The Open question
Diseases like obesity affect multiple organ systems simultaneously, but existing tools can only examine selected tissues. Studying cellular and structural changes across an entire organism at single-cell resolution has remained technically impossible. This limited the ability to identify body-wide structural changes and understand how local abnormalities relate to systemic disease processes.
The Approach
We developed MouseMapper, a deep-learning platform that automatically segments organs, nerves, and immune-cell clusters across whole-body imaging datasets. The framework was applied to mouse models of obesity and combined with spatial proteomics and human tissue analyses.
What the data showed
MouseMapper identified obesity-associated structural alterations in the infraorbital branch of the trigeminal nerve, accompanied by impaired whisker sensory function. Proteomic analyses revealed changes in pathways linked to axon remodelling, cytoskeletal regulation, complement activation, and inflammation. Strikingly, similar molecular signatures were detected in trigeminal ganglia from individuals with obesity.
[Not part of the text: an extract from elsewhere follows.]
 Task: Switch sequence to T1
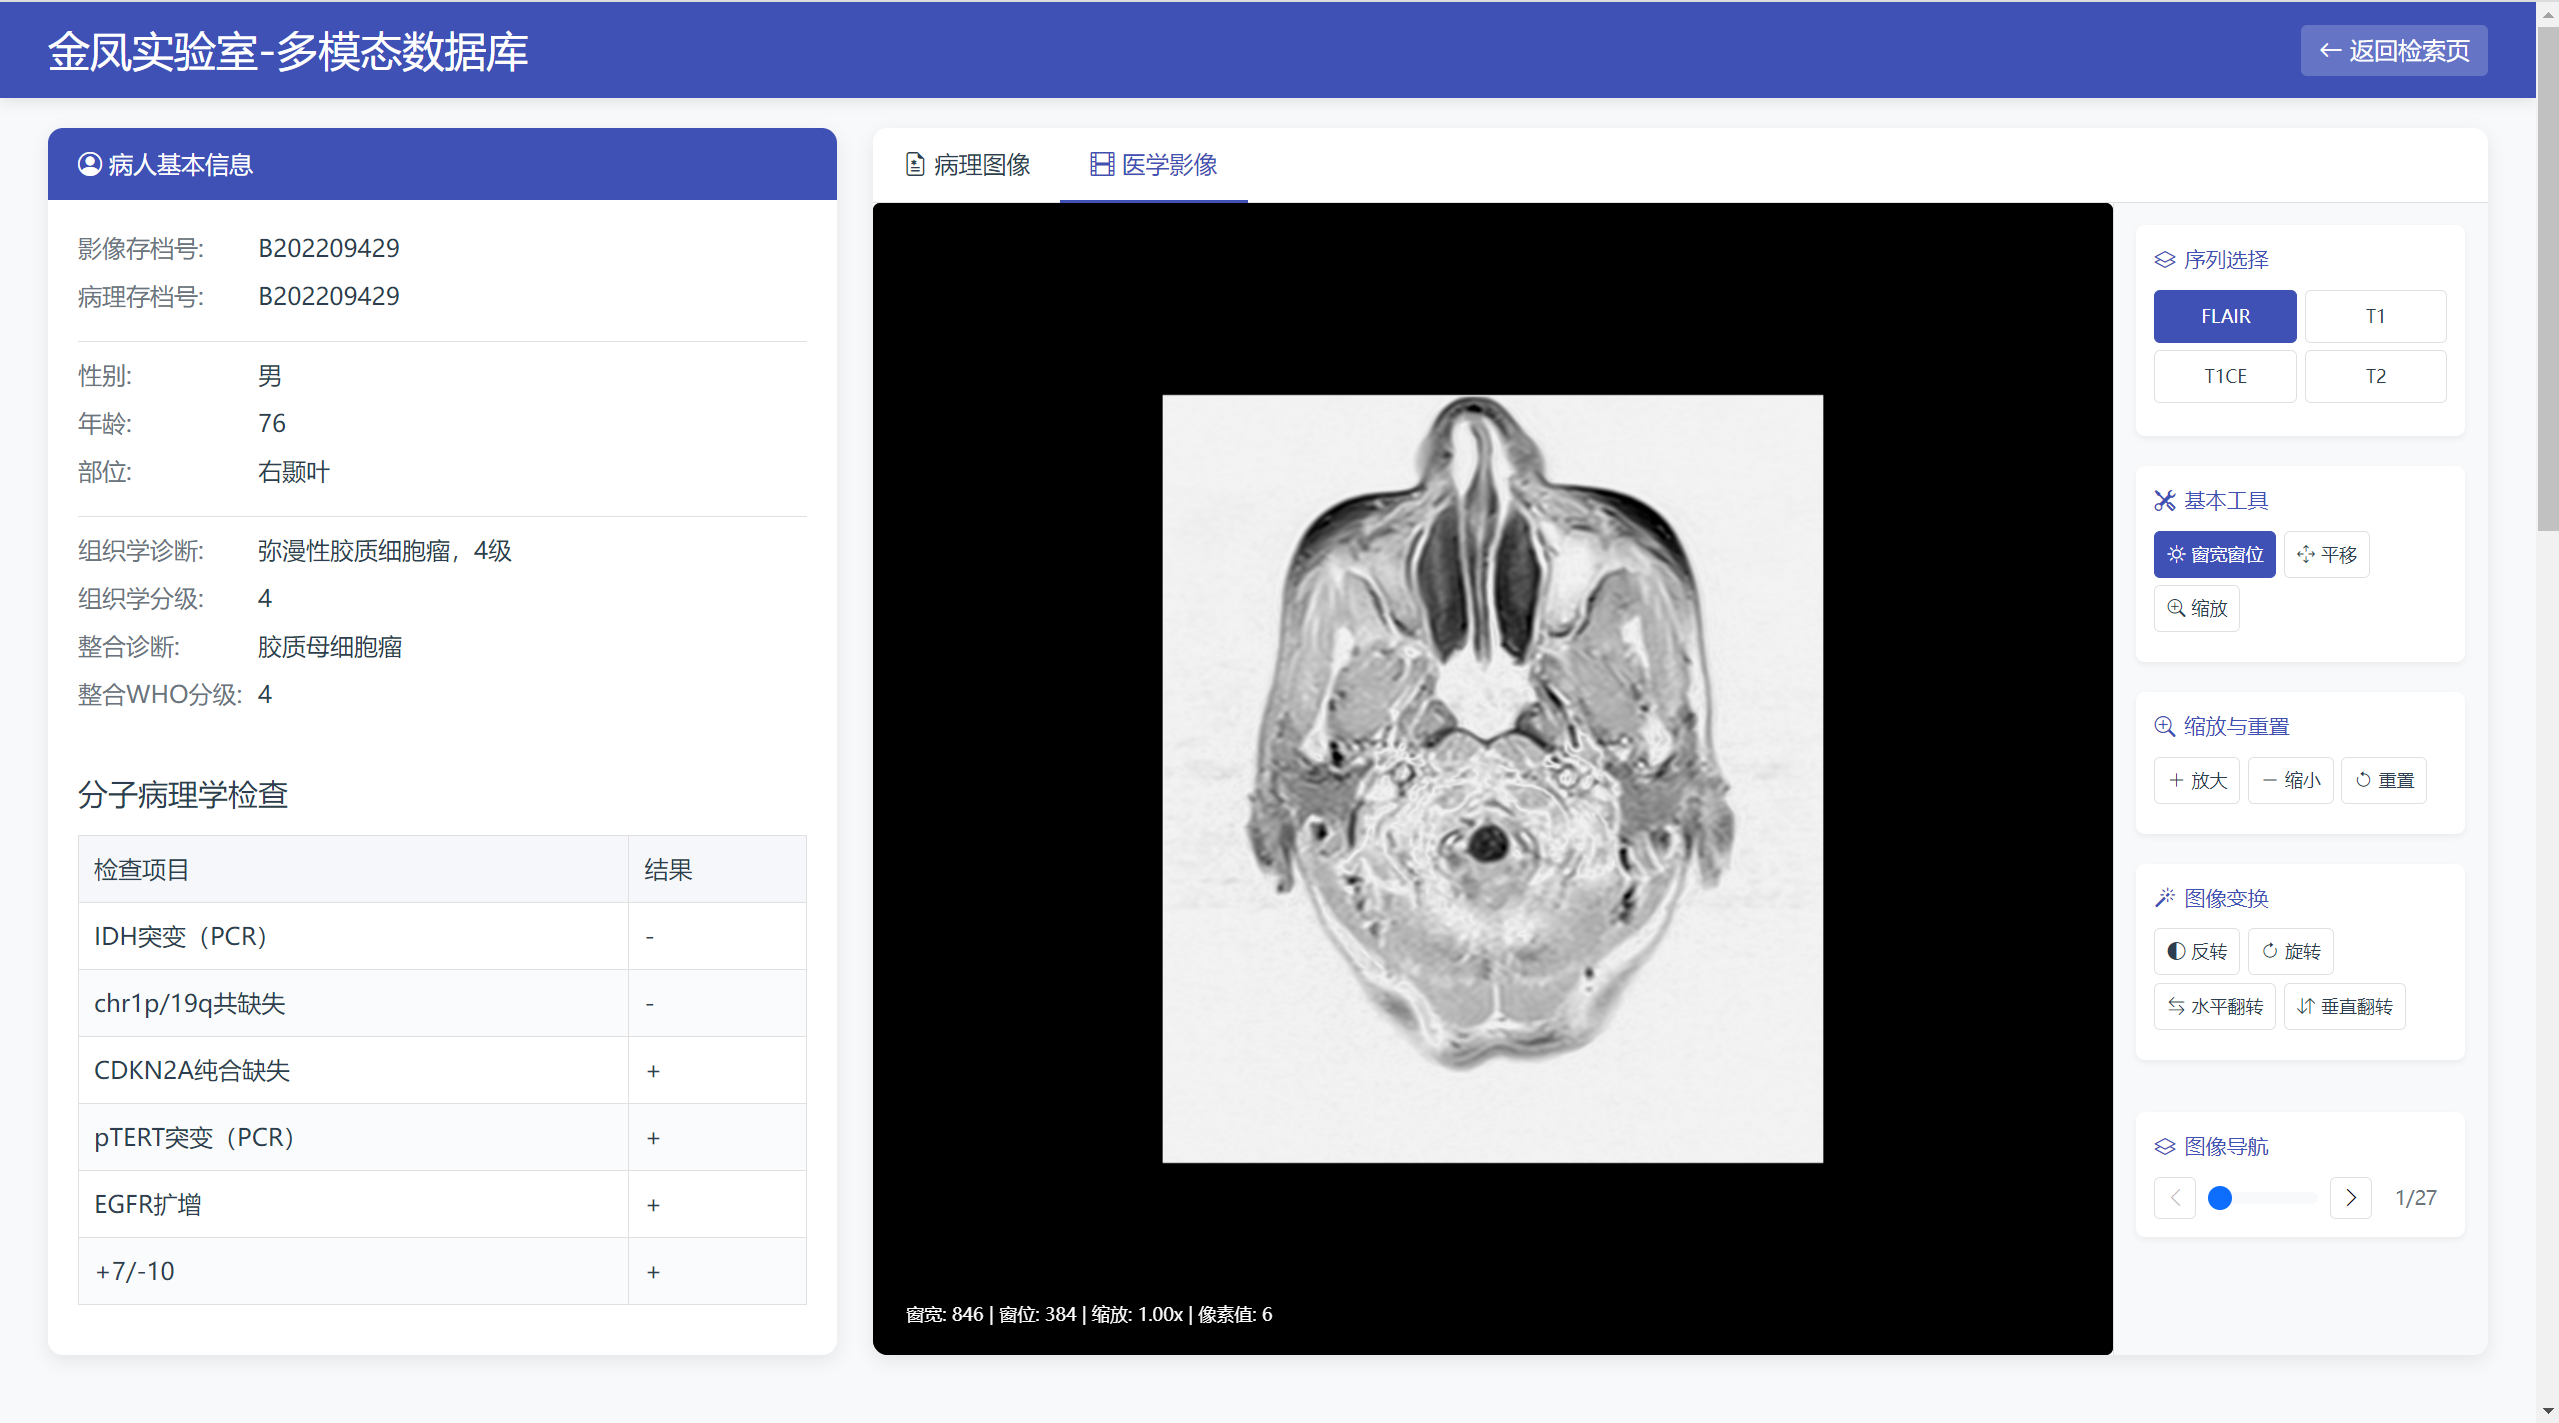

The framework also generated detailed three-dimensional maps of immune-cell accumulation throughout the body.
What this changes
MouseMapper provides a scalable tool to study systemic disease in 3D. It enables identification of disease hotspots and the translation of cellular findings from animal models to human conditions.
Relevance for CRC1744
MouseMapper offers a powerful framework for studying neurovascular and neuroimmune interactions across organs and tissues. Its ability to map inflammation, neural alterations, and systemic disease processes has broad relevance for investigating mechanisms of cerebrovascular dysfunction and disease progression.